Si sono dati appuntamento ieri mattina alle dieci alla villetta di via Marco Rocco di Torrepadula, uno spicchio di area verde nei pressi della fermata della metro del Frullone. Siamo nella periferia nord di Napoli, lo scenario è quello di una campagna urbanizzata. Caseggiati bassi e strade usurate costeggiano vaste zone alberate. La stessa villetta è delimitata da un lato dalla fermata del pullman e dall’altro da un cortile affollato da anatre, capre e galline.
Assieme a un piccolo gruppo di abitanti ci sono una trentina di ragazzi, molti dei quali provenienti da collettivi e centri sociali cittadini, attrezzati del necessario per rimettere in sesto lo spazio. Così verso le undici il piccolo parco è già un’officina all’aria aperta. Pale, scope e rastrelli vengono agitati senza sosta raschiando a poco a poco oltre dieci anni di abbandono. Inaugurato nel duemila, il parchetto ha ospitato un paio di feste del quartiere e poco altro, così da finire per essere frequentato, col tempo, assai più di notte che di giorno e non proprio da mamme e bambini.
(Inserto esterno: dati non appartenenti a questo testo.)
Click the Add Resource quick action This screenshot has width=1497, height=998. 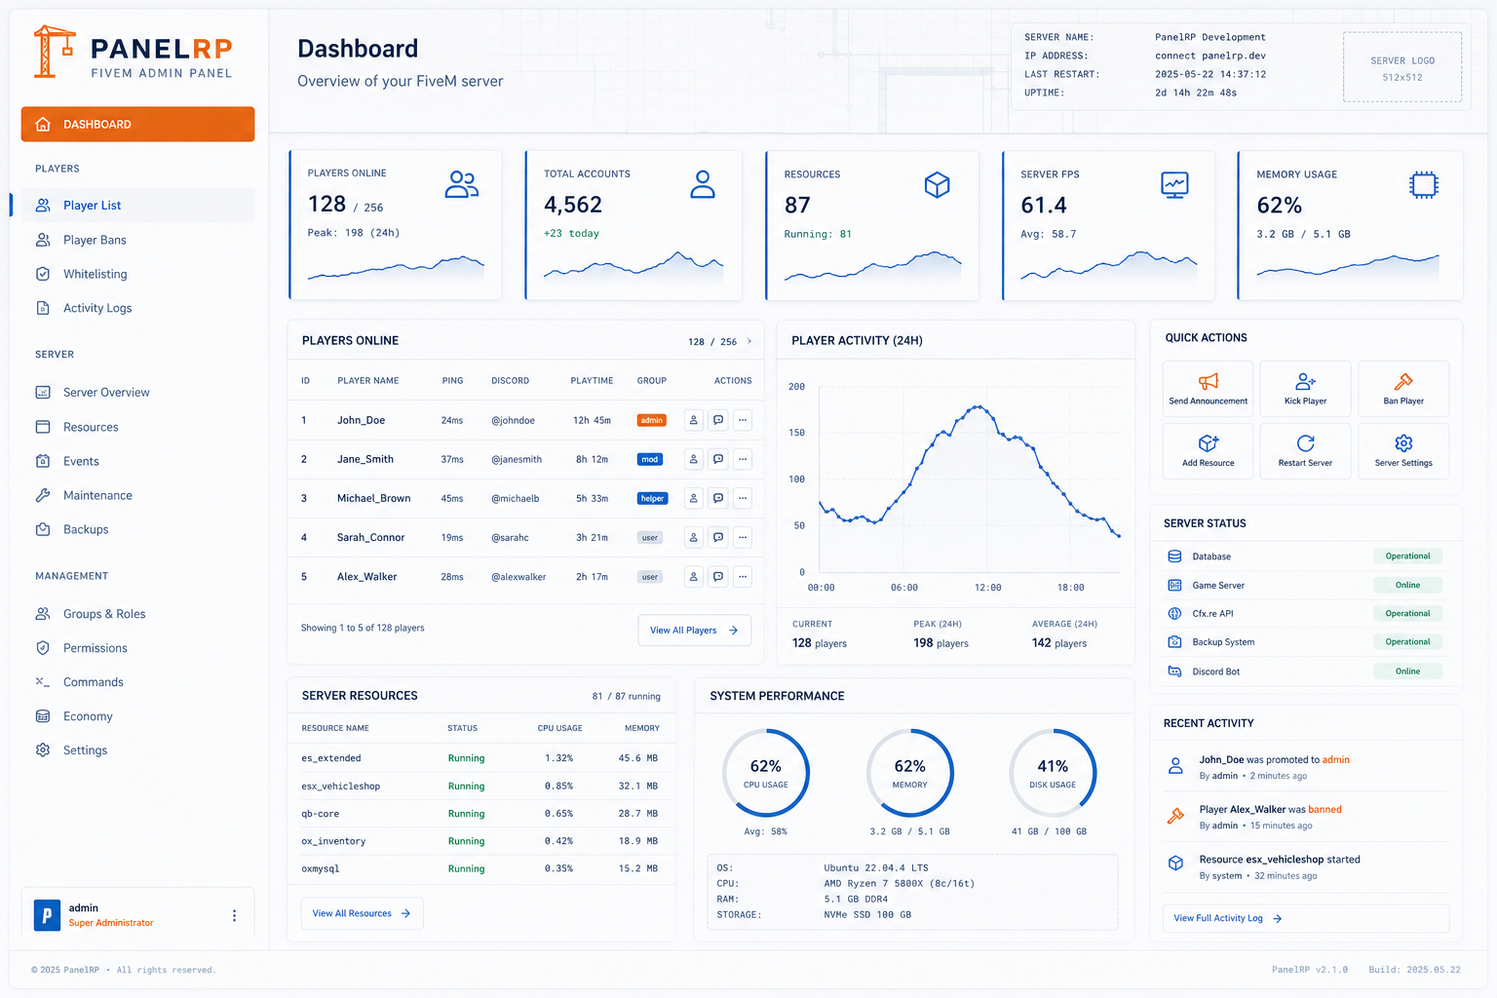pos(1208,451)
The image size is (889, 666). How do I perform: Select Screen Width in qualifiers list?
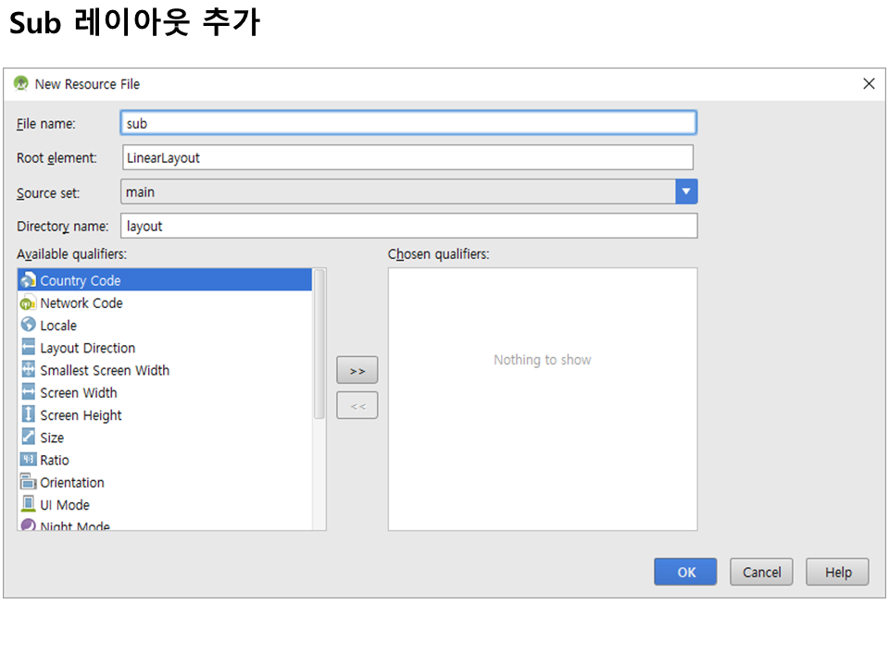79,393
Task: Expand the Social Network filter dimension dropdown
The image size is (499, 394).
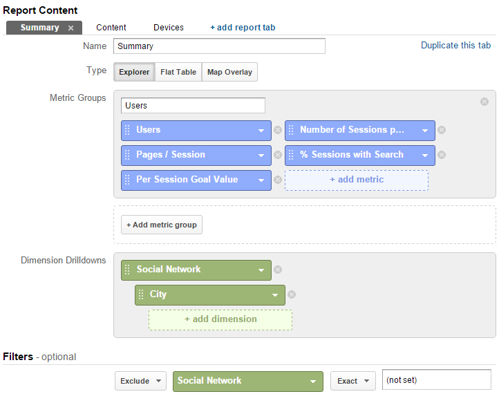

Mentre alcuni passanti timidamente si avvicinano, commentano e chiedono notizie e chiarimenti, il gruppo porta avanti i lavori. C’è chi pulisce il terreno e pianta alberi, chi con lo spray vivacizza i tubi dell’acqua e le colonnine elettriche. Alcune ragazze si occupano di grattare la ruggine ormai accumulatasi sugli scivoli e le altalene, per poi iniziare a tinteggiarli. Rifiatando, con la zappa sempre tra le mani, qualcun altro studia gli spostamenti degli animali da cortile, galline in primis, immaginando i possibili scenari futuri: feste, pranzi all’aria aperta, porte da calcio, e ancora di più un nome che funzioni. Dal portabagagli spalancato di un auto sprizzano gli accordi di Keep on movin’, fino a che, col passare del tempo, dallo spesso tappeto di sterpaglie, fogliame marcio e rifiuti di ogni genere iniziano a venir fuori mattonelle, gradini e persino panchine. Tutti i contorni di un piccolo parco.
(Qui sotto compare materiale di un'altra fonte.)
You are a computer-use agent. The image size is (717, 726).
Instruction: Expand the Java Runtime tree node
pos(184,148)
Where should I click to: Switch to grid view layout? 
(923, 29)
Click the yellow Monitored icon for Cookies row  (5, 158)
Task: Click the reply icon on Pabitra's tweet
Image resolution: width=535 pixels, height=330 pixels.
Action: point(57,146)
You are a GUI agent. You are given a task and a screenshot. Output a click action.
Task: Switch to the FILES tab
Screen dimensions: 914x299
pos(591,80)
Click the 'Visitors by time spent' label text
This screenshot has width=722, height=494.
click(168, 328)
Una signora, nostalgicamente, lo ricorda “il parchetto”, quello delle primavere di un tempo, annunciate da rigogliosi alberi di mimose, ciliegie e limoni. Con tono un po’ diverso e meno idilliaco un’altra racconta a chiunque le si avvicini che ha sollecitato più volte il comune a recintarlo, e a limitare la presenza notturna di chi va lì lasciando come traccia del suo passaggio solo una siringa. La quantità di improperi che segue e lo stato delle cose lasciano intendere il fallimento dell’istanza.
Gli abitanti della zona, in ogni caso, incuriositi dall’insolito movimento, danno l’idea di aver atteso questo momento da tempo. Qualcuno lascia una piccola quota, il salumiere in divisa e con figlio a seguito, dopo aver osservato le frenetiche attività, decide di esporre nel suo negozio un volantino datogli dai ragazzi e un barattolo per raccogliere contributi. Qualcun altro, acclamato dalla piccola folla, arriva con buste della spesa cariche di snack e succhi di frutta.
È ormai l’una. Arriva il secondo camioncino dell’ASIA, chiamato dagli organizzatori e saturato velocemente dai numerosi sacchi di rifiuti, esattamente come il primo. Sulla parete più grande, un muro di tufo finalmente accessibile, spunta un cardillo colorato che sembra osservare gli eventi in attesa di pronunciarsi. Il gruppo si da appuntamento per il prossimo sabato, per continuare i lavori in mattinata, e mantenere aperto il parco per pranzo, e nel pomeriggio, tra carne, barbecue, panini e contorni. Nel frattempo chiedono che le istituzioni (pare che al momento l’area sia sotto la gestione della Napoli Servizi) provvedano alla manutenzione, a cominciare dal ripristino di un paio di fontane dismesse. L’intento, oltre a rendere vivibile un luogo pubblico, sulla scia del parco Don Gallo a Soccavo, è quello di restituire agli abitanti uno spazio di aggregazione, in quartieri che la sera chiudono assieme ai loro negozi. (dario cotugno)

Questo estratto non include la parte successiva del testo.